Giovanni Paisiello's short aria Nel Cor is brisk and very pretty. Popular with both male and female singers, this little opera aria is perfect for students just venturing into classical vocal music.
Perhaps because it IS such a short aria, more advanced and professional singers frequently
repeat the melody, with variations and embellishments, once or even twice.
Below are three traditional versions of the melody which differ very slightly from each other. I have offered them in three different keys:
This song provides a good example of how a tricky spot in a song can be turned into an exercise. At the word "la" which follows "brillar" in version 3, the descending thirty-second notes are difficult to execute crisply, so I asked my "sometime" teacher (John d"Armand of Juneau, Alaska) for some advice. Should I place emphasis on the first note in the group? No, he suggested placing a bit of stress on the second note -- and indeed, this helped.

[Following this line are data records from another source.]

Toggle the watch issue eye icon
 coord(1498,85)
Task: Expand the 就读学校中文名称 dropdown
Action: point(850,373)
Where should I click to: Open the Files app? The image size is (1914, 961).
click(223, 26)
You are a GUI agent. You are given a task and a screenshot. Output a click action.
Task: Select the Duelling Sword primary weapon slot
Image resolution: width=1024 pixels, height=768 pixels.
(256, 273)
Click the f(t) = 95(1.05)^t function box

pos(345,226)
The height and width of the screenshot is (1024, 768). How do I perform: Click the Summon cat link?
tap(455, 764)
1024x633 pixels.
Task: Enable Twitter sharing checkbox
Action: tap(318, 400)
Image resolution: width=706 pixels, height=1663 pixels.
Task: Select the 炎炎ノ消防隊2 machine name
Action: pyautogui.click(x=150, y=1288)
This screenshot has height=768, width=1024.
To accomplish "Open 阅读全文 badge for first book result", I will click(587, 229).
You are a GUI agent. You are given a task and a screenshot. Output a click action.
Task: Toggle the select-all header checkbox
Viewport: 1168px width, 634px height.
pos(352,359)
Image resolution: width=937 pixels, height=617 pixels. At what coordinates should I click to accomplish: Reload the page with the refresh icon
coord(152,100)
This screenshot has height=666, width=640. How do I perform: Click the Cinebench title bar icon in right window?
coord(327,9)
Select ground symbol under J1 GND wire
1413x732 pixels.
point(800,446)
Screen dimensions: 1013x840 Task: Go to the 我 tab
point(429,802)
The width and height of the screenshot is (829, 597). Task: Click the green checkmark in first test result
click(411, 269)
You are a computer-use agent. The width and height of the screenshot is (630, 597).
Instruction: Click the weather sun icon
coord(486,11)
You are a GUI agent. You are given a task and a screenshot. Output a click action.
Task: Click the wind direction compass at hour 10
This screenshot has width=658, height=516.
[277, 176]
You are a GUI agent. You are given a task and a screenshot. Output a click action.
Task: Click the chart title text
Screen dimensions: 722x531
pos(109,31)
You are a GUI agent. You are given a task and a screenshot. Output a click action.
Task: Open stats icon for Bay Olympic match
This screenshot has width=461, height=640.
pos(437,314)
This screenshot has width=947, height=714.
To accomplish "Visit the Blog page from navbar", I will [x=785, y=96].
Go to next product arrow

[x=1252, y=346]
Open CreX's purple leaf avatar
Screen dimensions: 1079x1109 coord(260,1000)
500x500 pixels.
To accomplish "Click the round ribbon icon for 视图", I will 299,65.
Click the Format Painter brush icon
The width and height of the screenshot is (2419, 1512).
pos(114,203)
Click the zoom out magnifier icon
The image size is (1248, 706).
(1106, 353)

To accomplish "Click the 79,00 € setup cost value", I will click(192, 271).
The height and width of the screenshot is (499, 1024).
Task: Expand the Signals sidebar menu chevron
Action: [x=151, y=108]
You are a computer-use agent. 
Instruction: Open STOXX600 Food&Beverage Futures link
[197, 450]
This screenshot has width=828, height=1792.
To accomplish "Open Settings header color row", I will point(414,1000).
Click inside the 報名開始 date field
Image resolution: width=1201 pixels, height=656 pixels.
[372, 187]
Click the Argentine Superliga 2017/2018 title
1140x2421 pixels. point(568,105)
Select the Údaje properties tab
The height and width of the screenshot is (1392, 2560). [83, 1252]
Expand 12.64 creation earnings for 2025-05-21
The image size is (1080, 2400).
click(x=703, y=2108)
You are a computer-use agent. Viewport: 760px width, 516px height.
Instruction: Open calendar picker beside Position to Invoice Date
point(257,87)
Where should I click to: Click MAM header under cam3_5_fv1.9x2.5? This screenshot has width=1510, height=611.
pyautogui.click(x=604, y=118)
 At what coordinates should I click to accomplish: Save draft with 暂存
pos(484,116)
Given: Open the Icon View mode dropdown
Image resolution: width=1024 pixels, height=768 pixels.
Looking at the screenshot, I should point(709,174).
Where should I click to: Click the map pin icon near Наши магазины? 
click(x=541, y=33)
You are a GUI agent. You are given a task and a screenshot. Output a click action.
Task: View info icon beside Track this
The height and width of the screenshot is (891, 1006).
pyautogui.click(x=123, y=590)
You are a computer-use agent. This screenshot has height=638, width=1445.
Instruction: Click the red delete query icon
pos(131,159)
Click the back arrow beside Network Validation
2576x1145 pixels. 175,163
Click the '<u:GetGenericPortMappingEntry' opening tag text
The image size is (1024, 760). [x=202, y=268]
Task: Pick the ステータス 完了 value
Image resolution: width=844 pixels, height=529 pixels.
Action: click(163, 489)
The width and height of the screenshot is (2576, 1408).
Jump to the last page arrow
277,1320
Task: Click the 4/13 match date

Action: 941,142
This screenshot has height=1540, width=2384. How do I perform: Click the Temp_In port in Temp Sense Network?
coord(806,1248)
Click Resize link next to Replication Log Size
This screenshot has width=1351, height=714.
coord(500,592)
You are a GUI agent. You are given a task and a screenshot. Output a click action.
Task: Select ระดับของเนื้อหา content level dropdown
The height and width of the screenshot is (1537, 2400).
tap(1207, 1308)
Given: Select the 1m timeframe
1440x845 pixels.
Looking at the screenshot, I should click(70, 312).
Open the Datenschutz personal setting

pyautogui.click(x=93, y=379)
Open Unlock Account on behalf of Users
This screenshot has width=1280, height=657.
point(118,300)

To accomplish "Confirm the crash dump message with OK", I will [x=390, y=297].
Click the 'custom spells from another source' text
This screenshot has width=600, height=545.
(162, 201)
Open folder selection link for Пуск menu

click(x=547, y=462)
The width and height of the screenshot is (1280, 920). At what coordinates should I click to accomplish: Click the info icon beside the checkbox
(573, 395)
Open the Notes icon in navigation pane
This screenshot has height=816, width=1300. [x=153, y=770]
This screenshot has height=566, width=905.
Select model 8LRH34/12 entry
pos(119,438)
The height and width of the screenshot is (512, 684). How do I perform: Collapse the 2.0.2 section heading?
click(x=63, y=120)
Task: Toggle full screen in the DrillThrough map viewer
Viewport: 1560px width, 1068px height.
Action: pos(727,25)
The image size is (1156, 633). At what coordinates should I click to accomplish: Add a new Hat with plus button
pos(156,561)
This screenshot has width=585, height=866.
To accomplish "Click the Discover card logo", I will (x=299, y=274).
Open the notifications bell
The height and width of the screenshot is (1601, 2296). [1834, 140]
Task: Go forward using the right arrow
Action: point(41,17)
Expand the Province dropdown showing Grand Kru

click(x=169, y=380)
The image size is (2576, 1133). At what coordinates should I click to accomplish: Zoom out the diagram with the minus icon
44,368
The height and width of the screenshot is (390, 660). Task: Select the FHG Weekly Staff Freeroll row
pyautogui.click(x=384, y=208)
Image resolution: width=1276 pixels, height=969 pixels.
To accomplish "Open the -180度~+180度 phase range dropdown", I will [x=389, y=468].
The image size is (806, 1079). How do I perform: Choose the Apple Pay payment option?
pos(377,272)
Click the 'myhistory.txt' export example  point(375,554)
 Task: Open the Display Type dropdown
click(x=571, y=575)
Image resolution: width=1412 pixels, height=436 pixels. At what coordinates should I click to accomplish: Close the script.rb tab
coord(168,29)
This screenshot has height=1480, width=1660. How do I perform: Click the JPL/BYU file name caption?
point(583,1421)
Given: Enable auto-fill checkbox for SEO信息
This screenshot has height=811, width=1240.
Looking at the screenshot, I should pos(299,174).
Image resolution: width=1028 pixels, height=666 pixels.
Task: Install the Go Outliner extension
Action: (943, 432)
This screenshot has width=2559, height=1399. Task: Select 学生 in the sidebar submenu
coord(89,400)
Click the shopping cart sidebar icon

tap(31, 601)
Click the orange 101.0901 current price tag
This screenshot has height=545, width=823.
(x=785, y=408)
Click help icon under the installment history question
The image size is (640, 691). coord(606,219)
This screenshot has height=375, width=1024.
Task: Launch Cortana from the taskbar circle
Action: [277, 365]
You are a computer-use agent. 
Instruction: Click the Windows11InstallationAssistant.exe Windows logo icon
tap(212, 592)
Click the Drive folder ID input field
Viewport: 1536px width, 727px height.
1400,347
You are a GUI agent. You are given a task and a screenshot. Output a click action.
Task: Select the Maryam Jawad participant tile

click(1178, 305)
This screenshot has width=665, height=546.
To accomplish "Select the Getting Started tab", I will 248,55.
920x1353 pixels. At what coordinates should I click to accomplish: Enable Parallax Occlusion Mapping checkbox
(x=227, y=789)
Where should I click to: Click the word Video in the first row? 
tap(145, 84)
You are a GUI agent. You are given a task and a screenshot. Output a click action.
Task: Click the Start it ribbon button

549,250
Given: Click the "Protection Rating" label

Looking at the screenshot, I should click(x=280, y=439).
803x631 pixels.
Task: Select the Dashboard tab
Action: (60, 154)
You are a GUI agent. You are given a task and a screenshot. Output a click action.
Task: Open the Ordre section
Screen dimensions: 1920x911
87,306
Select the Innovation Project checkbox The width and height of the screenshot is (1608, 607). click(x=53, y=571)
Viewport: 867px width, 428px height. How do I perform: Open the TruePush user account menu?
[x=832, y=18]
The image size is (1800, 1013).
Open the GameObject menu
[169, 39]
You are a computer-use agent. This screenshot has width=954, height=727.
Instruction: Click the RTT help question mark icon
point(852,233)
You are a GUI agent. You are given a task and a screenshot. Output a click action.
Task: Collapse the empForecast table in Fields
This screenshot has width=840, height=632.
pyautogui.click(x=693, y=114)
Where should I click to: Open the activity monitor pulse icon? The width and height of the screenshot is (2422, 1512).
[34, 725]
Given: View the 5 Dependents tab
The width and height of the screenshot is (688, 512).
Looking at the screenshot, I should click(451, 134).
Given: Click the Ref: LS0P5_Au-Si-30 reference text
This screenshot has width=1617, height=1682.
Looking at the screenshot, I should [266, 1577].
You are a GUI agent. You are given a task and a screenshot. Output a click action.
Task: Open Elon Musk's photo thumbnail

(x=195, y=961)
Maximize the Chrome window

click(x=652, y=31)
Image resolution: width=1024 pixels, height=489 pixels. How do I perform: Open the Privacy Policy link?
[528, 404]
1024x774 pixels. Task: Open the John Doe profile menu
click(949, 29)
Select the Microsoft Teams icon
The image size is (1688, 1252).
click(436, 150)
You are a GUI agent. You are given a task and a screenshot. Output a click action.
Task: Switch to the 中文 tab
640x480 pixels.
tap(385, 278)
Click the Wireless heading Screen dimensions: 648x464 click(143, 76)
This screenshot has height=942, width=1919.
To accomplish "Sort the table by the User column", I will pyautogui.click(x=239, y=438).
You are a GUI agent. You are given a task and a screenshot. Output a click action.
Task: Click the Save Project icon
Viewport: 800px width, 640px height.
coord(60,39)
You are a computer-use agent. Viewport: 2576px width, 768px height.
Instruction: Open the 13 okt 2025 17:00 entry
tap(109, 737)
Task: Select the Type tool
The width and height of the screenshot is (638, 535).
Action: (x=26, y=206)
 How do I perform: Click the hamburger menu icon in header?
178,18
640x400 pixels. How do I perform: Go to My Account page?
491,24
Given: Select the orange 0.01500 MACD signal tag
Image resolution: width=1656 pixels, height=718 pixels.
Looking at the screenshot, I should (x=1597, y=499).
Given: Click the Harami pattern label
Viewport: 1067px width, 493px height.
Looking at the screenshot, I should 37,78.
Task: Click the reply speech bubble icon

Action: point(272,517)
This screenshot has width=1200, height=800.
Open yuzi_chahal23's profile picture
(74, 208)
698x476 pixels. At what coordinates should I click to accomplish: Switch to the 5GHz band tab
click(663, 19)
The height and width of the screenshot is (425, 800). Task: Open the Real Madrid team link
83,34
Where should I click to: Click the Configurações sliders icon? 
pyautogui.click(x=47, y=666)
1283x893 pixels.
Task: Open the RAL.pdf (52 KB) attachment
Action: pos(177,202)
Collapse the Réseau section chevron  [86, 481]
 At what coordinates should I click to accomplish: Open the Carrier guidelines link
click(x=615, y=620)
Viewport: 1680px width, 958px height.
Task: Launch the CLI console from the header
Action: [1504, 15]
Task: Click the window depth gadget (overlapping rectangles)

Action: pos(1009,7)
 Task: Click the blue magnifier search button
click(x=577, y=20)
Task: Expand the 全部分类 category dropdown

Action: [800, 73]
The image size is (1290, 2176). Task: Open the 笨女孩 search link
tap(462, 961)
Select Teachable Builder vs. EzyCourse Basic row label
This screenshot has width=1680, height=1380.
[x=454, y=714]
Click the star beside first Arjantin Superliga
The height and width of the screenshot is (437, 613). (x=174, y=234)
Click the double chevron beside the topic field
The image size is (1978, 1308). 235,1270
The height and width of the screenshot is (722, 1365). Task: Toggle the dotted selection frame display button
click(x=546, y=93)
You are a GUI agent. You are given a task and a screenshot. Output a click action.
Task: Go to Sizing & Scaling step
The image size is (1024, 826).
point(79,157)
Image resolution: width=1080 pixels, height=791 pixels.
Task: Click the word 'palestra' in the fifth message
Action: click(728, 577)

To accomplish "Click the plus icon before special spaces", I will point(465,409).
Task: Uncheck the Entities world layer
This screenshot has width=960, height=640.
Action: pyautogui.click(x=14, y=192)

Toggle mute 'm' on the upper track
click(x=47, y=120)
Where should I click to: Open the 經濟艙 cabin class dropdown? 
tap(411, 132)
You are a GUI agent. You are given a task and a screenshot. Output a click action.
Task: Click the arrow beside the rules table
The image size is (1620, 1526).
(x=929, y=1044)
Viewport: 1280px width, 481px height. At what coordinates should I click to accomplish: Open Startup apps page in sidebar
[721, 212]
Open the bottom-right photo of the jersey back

So I also turned it into an exercise: "lah-AH-ah-ah, lah-AH-ah-ah, lah-AH-ah-ah, lah-AH-ah-ah." Sung several times over and over, this greatly helped my and students' facility in that passage!
For the piano accompaniments for you or an accompanist, look for these three books:
26 Italian Songs and Arias, Classical Contest Solos,24 Italian Songs and Arias.
All these books now come with a CD. The version in the book edited by John Paton (26 Songs) can be used as a solo or as a duet. (His lyrics differ slightly from the other
versions, and also his accompaniments are sparser, in an attempt to more nearly approximate the original accompaniments. The other books' accompaniments have a lusher, more Romantic feeling.)
One of my senior high school students sang this piece last year for two singing auditions. Despite my misgivings about using Nel Cor, as it is so well-known (it seems to be in all the
major Italian collections), my voice student gained access into a musical group in the first instance, and received a college music scholarship in the second case.
Perhaps it makes it that much easier for judges to compare students during singing auditions if they are all singing the same songs!